A quick marketing challenge for you: How do you take a book that few are buying and quickly push it onto the best-seller list? Revise your target market? Optimize your online presence? Run ads? First, take a step back.
The first question to ask: “Is the book any GOOD?”
Yes, the book is good.
Very good.
This rules out writing a better one.
You might ask, “But if it’s so good, why isn’t it selling?”
Another sensible question.
Because you might argue that if the book is good, word of mouth should do the rest.
Wrong.
You need people to buy it first.
So how do we get more people to buy a book before they know if it’s good?

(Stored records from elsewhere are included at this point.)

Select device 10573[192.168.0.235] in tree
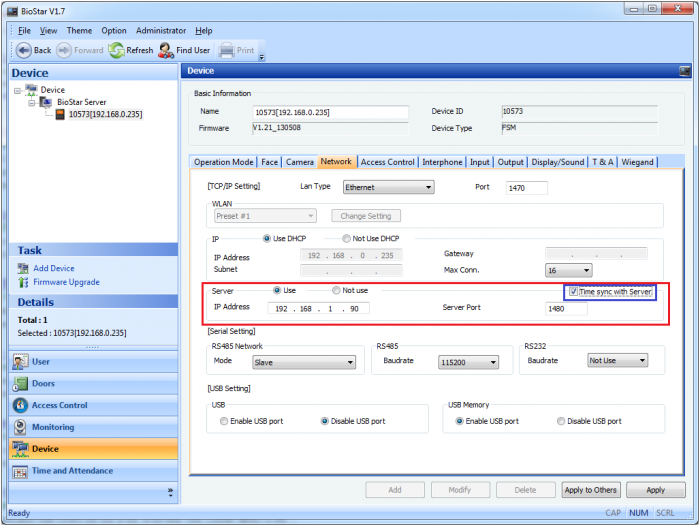Image resolution: width=700 pixels, height=526 pixels. [x=105, y=114]
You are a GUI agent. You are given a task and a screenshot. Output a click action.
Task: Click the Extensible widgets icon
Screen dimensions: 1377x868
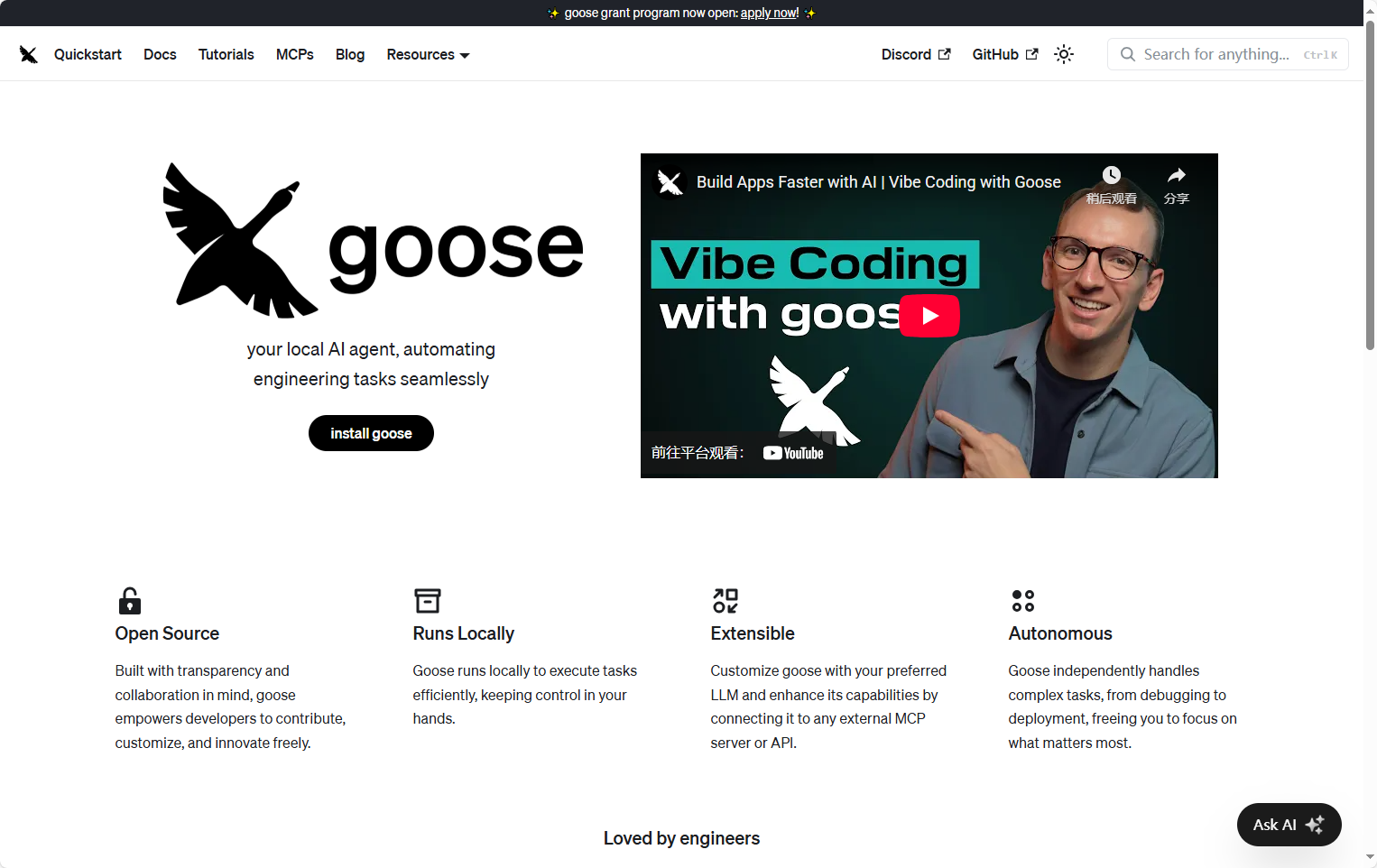tap(725, 601)
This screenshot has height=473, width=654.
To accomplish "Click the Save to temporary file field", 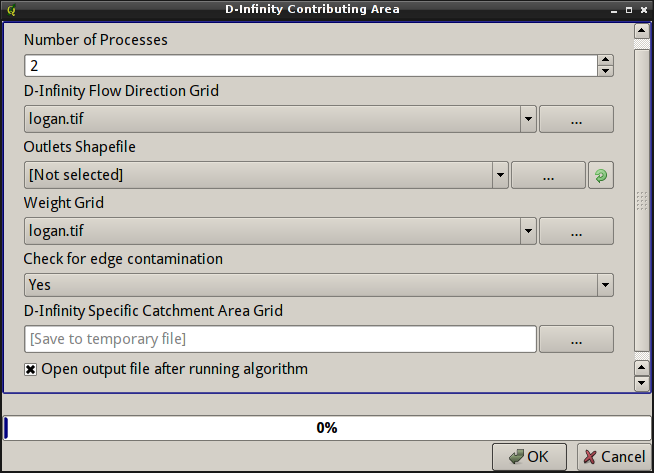I will pos(280,339).
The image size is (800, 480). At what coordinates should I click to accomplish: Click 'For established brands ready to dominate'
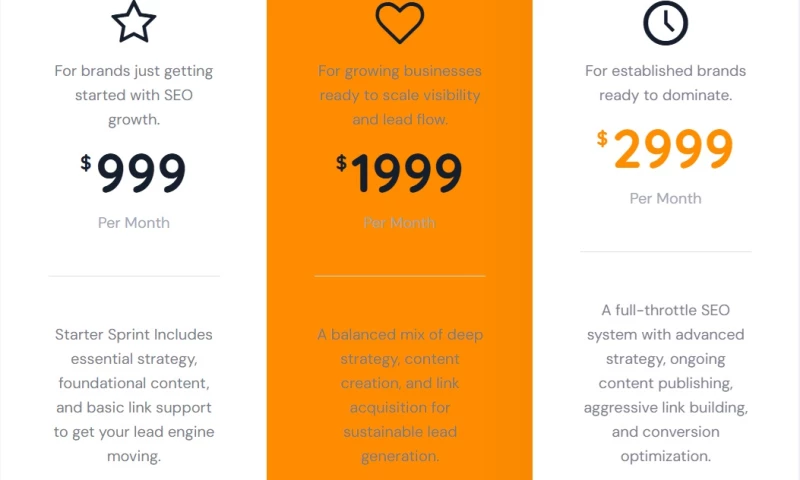click(666, 83)
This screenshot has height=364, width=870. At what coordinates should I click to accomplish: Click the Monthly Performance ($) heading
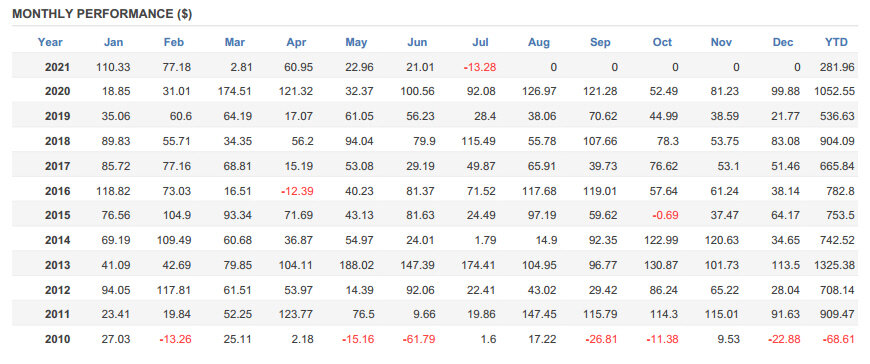102,14
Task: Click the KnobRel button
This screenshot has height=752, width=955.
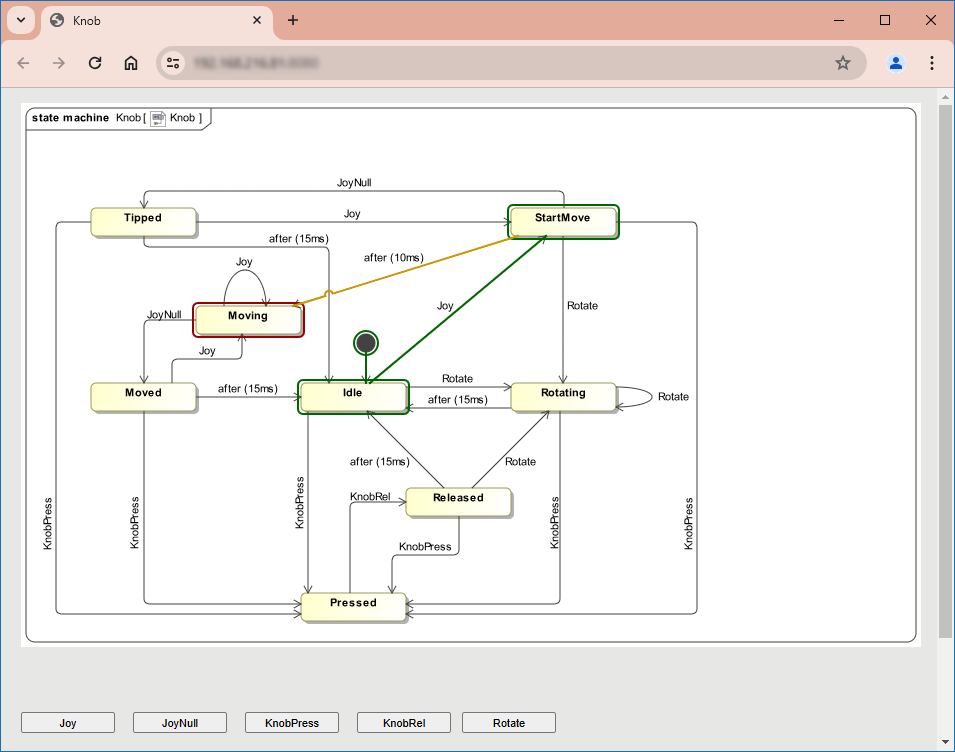Action: [x=403, y=723]
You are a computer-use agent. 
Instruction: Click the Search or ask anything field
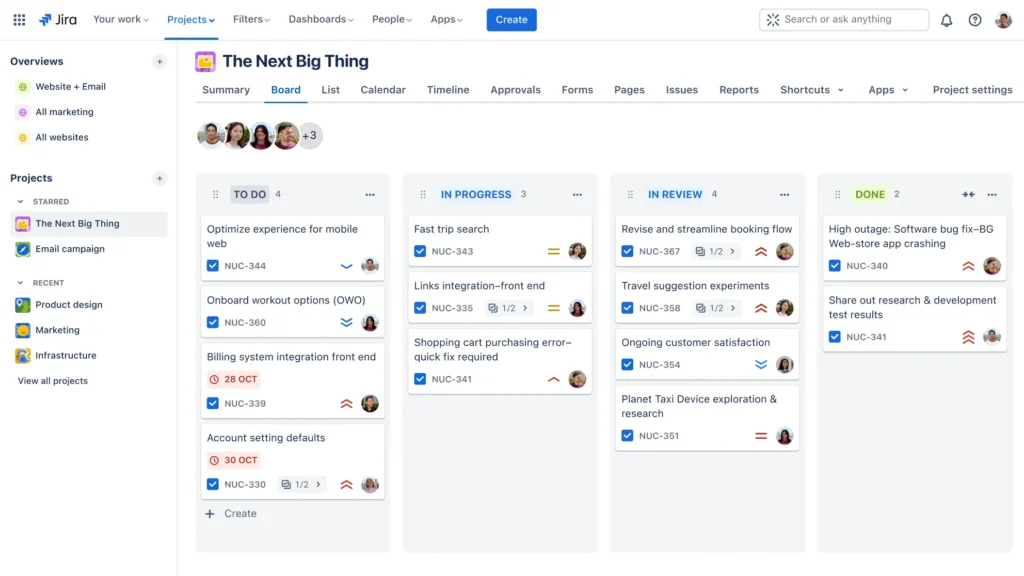pyautogui.click(x=844, y=19)
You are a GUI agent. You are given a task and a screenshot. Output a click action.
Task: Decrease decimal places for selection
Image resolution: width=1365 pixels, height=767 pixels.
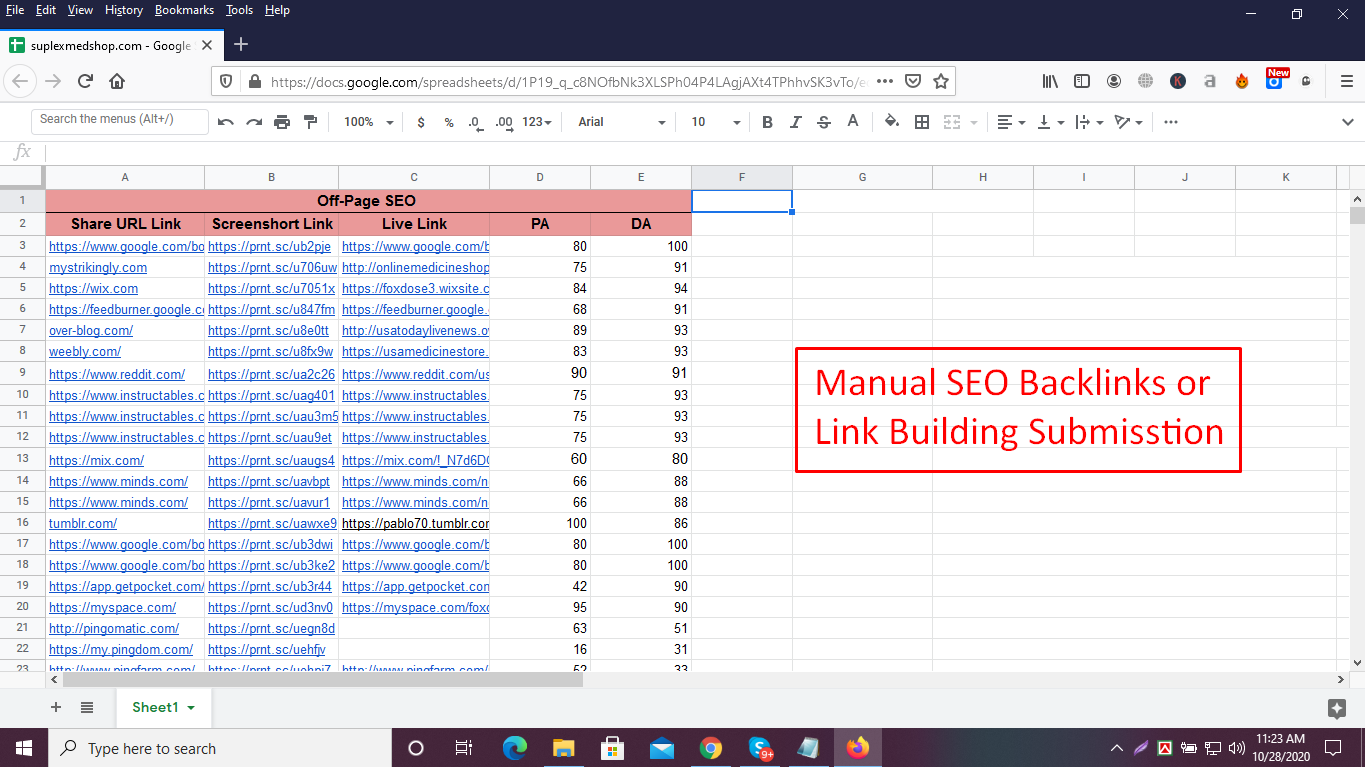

The answer is to make a better promise.
Let me give you an example.
There’s a book called How to Outsource: Outsourcing Business for Profit Explained.
Sounds dull.
You’ll never read it.
But then there’s another book you’ve almost certainly heard of and likely read:
The 4-Hour Workweek: Escape 9-5, Live Anywhere and Join the New Rich.
This book by Tim Ferriss is also about outsourcing work.
But it sold millions.
Because it makes a much better promise.
What makes a good promise?
Generally speaking, specifics.
Specific result.
Specific timeframe.
Specific methodology.
For example:
The 12 Steps Anyone Can Take To Build a 6-Figure Online Writing Business in the Next 2 Weeks
But now let me take you back to New York, in 1939.
A young advertising man Lester Wunderman has just met with a book publisher.
He’s heard a strange story.
According to the publisher, Adolf Hitler’s doctor, Dr. Kurt Krueger, has escaped from Germany and is hiding in Brooklyn.
He has written a book about aspects of Hitler’s life that have never been revealed.
He fears for his life.
He wants the book promoted, but won’t hold any interviews or help advertise it.
An edition of the book is already in print, but it’s not selling.
The publisher wants to know what Wunderman can do to turn a failure into a success.
Wunderman reads the book and agrees to help.
What happened next?
“The ads sold copies as fast as the publisher could print them. We expanded the schedule from newspapers to news magazines and from news magazines to picture magazines and then to scandal tabloids. And they all worked. Every $1,000 we spent on advertising produced 2,000 direct sales and hundreds more through bookstores, earning a direct and immediate profit.”
What did Wunderman do?
“I changed the title from Inside Hitler, which promised nothing, to I Was Hitler’s Doctor, which promised everything.”